From Computer Support To The White House: How Theresa Payton Became One Of Cyber's Leading Experts


Theresa Payton caught the technology bug while still in high school during a stint in computer support at the Quantico Marines Corps Exchange. After graduate school, she held executive roles in banking technology at Bank of America and Wells Fargo.

She founded the cyber-security company Fortalice Solutions, where she's the CEO, a company that provides expertise to government and private sector organizations to help them improve their information technology systems, and is now one of the 50 top influencers in security and fire.

Digital data collection and surveillance has grown increasingly invasive, and a majority of people (myself included) do not know the full extent to which data is collected, stored and used. Should we be concerned, and if not then why not?

Everyone is collecting data on you at every moment -- your phone when it talked to WiFi and cell towers is telling the phone company where you are. When you use apps, the apps know where you are even when you turn location data off -- it knows where you are because it knows the cell phone tower you're talking to. For the most part, the reason behind this is mostly positive. They're trying to understand your behaviors to offer you coupons and deals, and providing Amber Alerts and weather alerts to keep you safe. All of this collection is done for a good purpose.

However, we're still working out the social norms, like what constitutes whether our privacy is being invaded in the digital world. We also haven't spent enough time thinking about the fact that everything is hackable. My team hasn't found a database that they couldn't crack into. We must change the conversation to, “If you're going to collect the data to help me, how are you going to protect that data when you eventually get breached?"

Have privacy laws been able to keep pace with digital technology?

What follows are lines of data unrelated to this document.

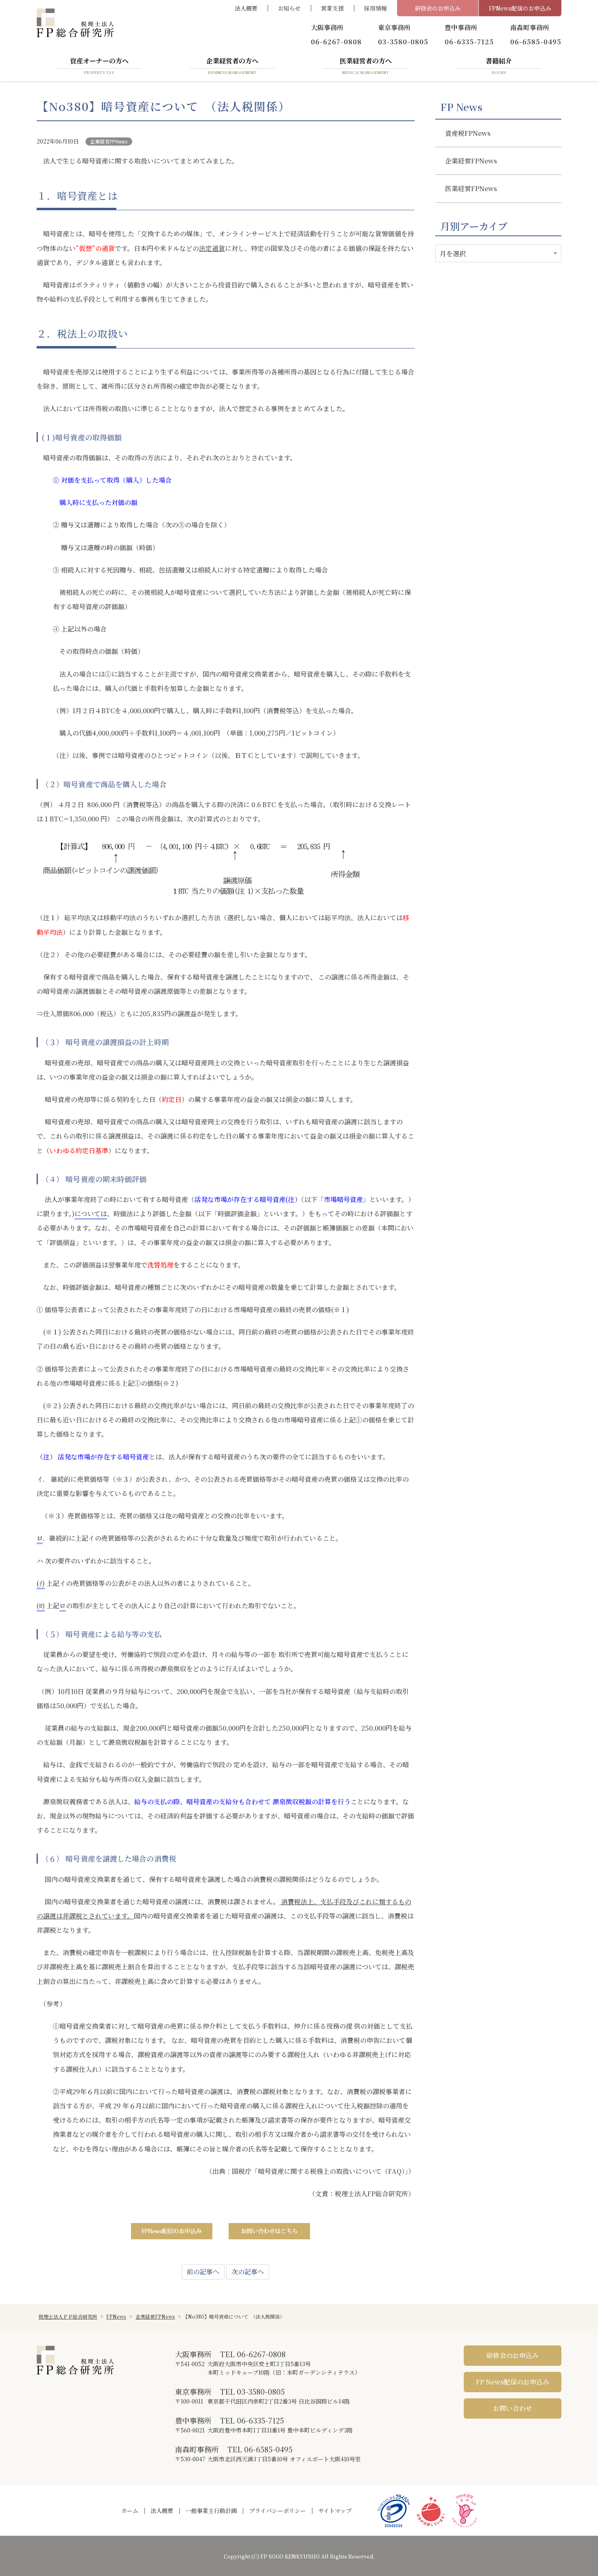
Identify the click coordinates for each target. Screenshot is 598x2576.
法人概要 (246, 8)
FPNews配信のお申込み (520, 8)
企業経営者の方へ (232, 65)
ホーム (129, 2510)
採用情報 (375, 8)
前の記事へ (203, 2271)
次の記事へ (247, 2271)
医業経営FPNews (471, 188)
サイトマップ (334, 2510)
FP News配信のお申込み (512, 2382)
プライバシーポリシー (277, 2510)
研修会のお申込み (438, 8)
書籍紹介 (499, 65)
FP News (461, 107)
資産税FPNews (468, 133)
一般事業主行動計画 (211, 2510)
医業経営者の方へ (366, 65)
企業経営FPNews (108, 141)
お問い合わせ (512, 2408)
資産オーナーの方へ (99, 65)
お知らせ (289, 8)
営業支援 (332, 8)
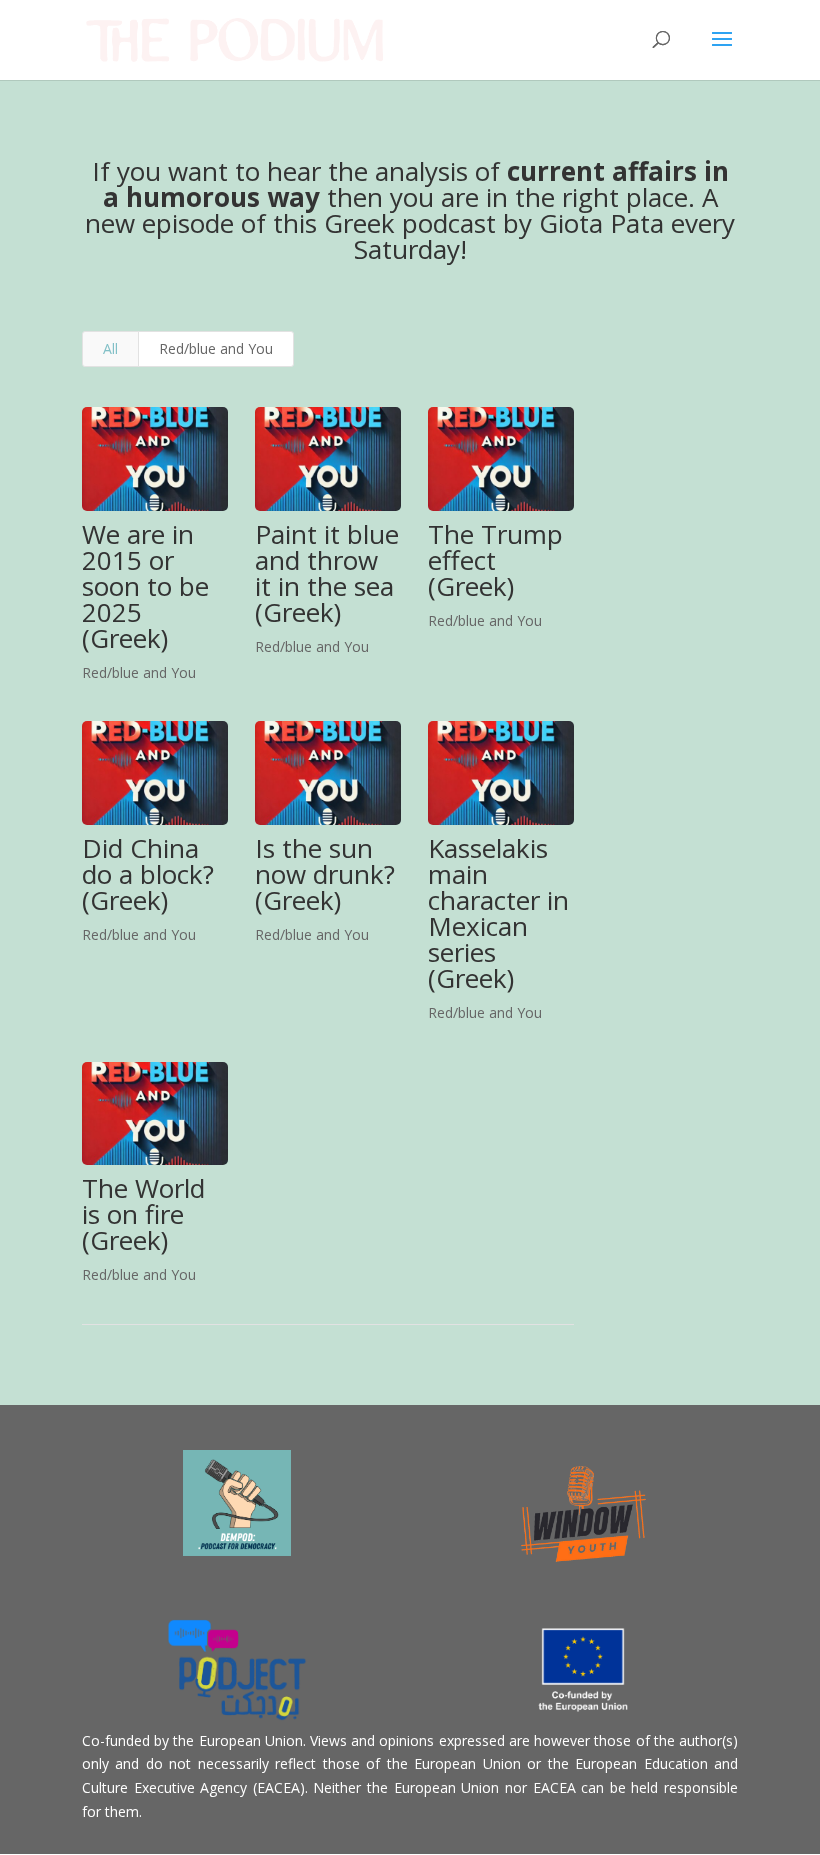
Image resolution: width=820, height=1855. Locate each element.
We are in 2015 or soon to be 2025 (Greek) (145, 586)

As an example, if I'm grilling fish in my backyard can a neighbor “observe" my actions, via a camera drone, without breaking the law?

In my opinion, privacy laws have not been able to keep up with the digital age. Technology, specifically drones, have been a great tool for law enforcement in spotting potential victims and helping rescue those who need help in dangerous conditions. But with the popularity of domestic drones, this is a discussion that as a society we need to have. It's common knowledge that it's not polite to peep through people's windows -- it's illegal. But do we have any laws protecting us from our neighbors protecting us from flying a drone over our backyard? We don't -- at least not yet.

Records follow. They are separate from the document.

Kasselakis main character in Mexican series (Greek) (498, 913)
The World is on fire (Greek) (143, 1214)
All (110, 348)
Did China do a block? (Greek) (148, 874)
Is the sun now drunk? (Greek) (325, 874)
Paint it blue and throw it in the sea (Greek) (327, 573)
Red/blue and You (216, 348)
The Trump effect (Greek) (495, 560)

You served as the first female Chief Information Officer at the White House, overseeing IT operations for President George W. Bush and his staff. What was that like?

I thought from my previous work experience that I'd seen it all -- but when I got to the White House, I realized that wasn't the case. The pivotal moment for me that shifted how I design a security strategy started on my first day. It came down to the people who served at 1600 Pennsylvania and across the entire 3000+ person Executive Office of the President. We knew we had to address the hearts and minds of the staff if we wanted to protect their privacy and security.

After all, if solving cybersecurity and privacy issues were as simple as following security best practices, we would all be safe. It's not that simple. Two key questions came to me the first 90 days at the White House that I had to answer or we would have had a major calamity:

  1. Why, in spite of talented security teams and investments on security, do breaches still happen?
  2. Why is it, that despite hours and hours of boring computer based training and security campaigns, we still make mistakes and click on links?

This made me realize that we must critically reexamine how we assess our security technology, procedures, and methodology to fully understand the full scope of risk we bear daily and to determine the best course of action to mitigate this risk.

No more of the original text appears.